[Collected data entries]
******
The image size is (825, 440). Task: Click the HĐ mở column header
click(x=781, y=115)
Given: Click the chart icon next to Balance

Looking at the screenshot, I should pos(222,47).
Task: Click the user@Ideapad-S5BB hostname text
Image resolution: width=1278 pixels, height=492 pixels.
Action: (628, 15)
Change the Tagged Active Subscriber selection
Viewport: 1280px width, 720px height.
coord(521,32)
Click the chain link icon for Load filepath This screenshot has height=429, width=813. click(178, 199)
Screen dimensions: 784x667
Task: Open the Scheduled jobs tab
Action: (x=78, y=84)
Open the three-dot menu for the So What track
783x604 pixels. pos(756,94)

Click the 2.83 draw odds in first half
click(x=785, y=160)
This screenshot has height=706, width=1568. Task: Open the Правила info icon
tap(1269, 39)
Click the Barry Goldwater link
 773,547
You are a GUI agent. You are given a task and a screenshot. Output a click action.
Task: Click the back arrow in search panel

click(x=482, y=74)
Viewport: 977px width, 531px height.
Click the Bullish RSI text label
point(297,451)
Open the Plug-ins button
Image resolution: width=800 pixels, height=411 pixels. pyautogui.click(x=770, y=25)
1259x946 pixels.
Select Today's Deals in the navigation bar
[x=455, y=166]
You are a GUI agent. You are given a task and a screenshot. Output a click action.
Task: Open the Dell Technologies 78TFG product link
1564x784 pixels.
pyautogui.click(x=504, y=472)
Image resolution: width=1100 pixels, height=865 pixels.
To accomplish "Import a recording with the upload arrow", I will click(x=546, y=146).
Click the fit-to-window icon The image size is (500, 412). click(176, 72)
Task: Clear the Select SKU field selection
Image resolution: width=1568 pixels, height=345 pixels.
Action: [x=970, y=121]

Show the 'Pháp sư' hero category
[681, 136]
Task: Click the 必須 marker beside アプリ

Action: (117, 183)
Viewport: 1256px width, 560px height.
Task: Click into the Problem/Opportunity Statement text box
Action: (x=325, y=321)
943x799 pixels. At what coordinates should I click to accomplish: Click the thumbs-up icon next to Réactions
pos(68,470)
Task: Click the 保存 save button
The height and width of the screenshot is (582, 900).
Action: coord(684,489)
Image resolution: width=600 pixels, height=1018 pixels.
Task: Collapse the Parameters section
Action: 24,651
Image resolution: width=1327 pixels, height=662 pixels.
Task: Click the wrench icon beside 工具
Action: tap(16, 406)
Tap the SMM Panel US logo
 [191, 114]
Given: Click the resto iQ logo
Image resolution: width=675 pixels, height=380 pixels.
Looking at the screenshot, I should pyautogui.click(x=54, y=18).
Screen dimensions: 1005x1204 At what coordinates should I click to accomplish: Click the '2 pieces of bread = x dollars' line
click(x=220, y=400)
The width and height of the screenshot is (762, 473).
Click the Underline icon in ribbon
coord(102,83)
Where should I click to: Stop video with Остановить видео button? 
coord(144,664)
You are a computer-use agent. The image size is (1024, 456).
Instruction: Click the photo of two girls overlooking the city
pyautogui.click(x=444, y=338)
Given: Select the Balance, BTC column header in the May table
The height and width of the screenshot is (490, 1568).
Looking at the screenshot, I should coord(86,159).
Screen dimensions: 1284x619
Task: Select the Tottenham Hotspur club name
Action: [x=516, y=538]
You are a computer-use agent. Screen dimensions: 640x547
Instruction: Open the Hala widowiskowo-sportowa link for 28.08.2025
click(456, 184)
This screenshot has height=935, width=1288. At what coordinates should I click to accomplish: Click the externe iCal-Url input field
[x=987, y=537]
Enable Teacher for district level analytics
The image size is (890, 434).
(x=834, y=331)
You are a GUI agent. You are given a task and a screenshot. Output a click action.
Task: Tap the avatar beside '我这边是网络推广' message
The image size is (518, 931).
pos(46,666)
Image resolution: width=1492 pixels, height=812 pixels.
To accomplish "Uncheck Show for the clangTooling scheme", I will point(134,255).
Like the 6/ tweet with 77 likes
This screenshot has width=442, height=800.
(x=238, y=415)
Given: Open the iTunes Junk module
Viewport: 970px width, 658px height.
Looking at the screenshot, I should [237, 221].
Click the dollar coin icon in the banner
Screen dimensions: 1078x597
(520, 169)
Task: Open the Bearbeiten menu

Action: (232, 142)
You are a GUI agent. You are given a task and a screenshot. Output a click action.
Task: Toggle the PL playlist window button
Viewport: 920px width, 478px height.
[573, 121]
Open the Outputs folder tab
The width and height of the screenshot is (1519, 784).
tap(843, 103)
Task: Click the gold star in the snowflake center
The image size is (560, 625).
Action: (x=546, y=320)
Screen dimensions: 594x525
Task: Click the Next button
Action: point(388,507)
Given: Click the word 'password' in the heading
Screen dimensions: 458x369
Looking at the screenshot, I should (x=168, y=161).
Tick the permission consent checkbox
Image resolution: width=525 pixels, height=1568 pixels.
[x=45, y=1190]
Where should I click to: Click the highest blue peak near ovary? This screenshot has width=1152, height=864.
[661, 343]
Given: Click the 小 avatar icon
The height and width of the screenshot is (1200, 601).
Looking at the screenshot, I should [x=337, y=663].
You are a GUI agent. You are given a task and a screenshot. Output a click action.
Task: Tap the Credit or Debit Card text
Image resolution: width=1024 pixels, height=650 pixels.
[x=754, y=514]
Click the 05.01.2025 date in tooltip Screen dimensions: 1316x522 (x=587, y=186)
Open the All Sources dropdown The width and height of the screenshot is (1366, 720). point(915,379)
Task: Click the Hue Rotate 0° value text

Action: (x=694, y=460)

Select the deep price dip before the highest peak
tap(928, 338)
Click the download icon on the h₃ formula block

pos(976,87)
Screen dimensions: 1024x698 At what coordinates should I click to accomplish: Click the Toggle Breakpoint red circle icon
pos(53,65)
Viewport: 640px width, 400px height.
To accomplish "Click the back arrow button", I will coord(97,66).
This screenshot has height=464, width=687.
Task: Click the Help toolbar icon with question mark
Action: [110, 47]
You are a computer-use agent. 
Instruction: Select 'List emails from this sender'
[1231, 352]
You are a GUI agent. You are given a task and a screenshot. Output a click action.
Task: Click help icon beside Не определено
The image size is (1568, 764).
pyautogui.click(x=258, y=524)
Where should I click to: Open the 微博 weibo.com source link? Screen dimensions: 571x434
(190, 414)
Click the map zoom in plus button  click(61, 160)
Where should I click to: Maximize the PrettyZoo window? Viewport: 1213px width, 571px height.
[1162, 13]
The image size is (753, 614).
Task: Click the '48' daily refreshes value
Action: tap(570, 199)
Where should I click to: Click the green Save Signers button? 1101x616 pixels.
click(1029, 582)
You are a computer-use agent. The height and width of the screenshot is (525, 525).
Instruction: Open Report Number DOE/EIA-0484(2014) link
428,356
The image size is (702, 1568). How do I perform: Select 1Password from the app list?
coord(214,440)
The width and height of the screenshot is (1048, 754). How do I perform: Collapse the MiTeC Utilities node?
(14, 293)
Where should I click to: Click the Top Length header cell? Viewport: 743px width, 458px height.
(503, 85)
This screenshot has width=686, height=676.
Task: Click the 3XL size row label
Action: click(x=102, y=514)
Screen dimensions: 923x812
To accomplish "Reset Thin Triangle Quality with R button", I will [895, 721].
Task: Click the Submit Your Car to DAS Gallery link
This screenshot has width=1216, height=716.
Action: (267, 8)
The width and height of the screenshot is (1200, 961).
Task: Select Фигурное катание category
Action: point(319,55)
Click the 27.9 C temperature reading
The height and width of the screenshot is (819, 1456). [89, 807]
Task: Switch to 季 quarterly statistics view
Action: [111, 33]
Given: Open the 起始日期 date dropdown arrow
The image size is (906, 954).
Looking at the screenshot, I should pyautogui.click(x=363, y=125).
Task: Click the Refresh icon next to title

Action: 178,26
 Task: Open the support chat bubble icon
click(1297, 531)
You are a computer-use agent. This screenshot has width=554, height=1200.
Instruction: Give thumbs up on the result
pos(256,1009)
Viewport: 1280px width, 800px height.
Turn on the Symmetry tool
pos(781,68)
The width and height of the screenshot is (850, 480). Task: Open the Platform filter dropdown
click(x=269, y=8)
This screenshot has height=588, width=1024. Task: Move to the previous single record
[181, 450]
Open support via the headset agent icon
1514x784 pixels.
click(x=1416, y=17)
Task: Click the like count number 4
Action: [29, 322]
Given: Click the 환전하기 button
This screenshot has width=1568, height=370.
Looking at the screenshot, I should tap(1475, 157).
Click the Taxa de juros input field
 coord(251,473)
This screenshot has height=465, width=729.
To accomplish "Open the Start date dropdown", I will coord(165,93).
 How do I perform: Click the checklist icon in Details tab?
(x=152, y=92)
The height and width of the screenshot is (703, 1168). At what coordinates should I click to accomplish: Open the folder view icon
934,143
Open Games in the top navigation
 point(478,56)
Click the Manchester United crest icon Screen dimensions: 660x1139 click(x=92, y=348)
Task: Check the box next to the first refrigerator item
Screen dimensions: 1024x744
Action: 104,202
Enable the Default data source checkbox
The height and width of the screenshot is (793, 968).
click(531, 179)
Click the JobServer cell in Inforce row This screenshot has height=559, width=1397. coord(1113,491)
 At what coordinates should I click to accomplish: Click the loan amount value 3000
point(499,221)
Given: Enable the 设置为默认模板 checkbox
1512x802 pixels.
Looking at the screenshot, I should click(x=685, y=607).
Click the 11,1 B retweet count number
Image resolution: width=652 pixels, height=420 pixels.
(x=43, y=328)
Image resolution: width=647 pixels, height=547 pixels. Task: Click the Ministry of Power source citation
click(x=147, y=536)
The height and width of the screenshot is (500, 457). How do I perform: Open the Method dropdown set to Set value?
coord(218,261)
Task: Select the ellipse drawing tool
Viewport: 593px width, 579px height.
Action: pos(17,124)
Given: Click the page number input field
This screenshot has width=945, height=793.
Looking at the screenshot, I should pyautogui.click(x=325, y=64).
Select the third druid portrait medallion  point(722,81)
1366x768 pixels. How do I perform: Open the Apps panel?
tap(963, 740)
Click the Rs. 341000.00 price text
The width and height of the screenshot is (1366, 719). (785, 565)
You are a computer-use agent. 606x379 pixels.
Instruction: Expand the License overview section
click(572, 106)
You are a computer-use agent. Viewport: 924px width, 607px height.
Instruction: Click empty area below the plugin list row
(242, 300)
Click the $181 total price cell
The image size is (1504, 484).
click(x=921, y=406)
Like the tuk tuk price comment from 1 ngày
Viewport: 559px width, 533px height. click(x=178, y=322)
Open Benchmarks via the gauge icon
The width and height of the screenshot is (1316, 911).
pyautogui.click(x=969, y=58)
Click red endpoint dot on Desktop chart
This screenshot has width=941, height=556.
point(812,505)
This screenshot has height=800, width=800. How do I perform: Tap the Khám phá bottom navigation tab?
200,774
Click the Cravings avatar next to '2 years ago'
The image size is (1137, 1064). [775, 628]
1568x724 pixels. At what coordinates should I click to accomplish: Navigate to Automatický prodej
******
▶ **EXERCISE OBJECTIVE**
Where the string "computer" turns up in a line of the data above, copy that whole line.

▶ **RESULT**
You are a computer-use agent. The image size is (1024, 456).
You are a computer-use agent. Screen dimensions: 640x547
You are a computer-use agent. 
You are a computer-use agent. The height and width of the screenshot is (525, 525).
You are a computer-use agent. This screenshot has width=554, height=1200.
You are a computer-use agent. 606x379 pixels.
You are a computer-use agent. Viewport: 924px width, 607px height.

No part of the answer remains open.